Apart from the course content, the assignments are mostly adapted from MIT’s assignments, and they involve implementing the following systems:
- MapReduce (Sequential / Distributed)
- Raft (Election, Log Replication, Fault Tolerance)
- K-V Storage based on Raft (KV-Raft)
The last two assignments are worth mentioning because they belong to the type of tasks I would never voluntarily attempt. Just the thought of their potential complexity made me hesitant. However, in reality, due to the comprehensive set of tests provided, implementing them turned out to be a case-by-case process, and it wasn’t as difficult as I had imagined. (Although debugging logs can indeed be frustrating.) In the end, I managed to complete Raft and KVRaft within two days, but those were two days of intense focus.
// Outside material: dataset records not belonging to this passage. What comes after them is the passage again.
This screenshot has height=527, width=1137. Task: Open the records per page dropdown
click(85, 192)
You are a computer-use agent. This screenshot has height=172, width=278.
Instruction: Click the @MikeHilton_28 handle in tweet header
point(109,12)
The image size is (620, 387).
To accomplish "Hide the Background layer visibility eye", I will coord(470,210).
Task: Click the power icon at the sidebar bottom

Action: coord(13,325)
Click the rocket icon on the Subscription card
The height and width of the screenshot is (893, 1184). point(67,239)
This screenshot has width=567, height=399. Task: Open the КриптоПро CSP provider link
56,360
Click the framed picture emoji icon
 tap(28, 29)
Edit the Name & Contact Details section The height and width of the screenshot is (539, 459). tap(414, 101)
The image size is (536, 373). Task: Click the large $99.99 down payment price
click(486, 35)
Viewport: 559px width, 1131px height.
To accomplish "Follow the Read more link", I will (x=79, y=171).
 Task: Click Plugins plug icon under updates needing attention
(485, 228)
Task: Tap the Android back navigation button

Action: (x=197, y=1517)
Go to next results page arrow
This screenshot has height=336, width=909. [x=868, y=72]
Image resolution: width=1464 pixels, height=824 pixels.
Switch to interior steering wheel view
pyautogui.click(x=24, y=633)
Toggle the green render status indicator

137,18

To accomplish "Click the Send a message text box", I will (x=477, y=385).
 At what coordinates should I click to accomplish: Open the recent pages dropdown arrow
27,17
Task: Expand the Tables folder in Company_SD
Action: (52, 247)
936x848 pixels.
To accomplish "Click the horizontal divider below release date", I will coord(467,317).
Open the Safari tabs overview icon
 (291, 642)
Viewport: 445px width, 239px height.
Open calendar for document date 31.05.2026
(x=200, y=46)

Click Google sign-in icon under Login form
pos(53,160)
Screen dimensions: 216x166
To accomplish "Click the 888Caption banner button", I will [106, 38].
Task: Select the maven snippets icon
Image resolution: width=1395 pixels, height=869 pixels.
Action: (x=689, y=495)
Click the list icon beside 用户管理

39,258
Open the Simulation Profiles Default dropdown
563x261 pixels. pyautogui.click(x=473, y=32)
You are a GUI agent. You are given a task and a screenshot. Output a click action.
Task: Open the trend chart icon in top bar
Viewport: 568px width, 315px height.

I tried organizing my notes and provided a link below. However, the lecture slides still need to be obtained manually from the course website, as I do not have redistribution permissions. If there are any errors or omissions, please feel free to point them out. All distributed system lectures
In conclusion, after completing this course and the assignments, I have gained a bit more confidence in my ability to implement complex systems.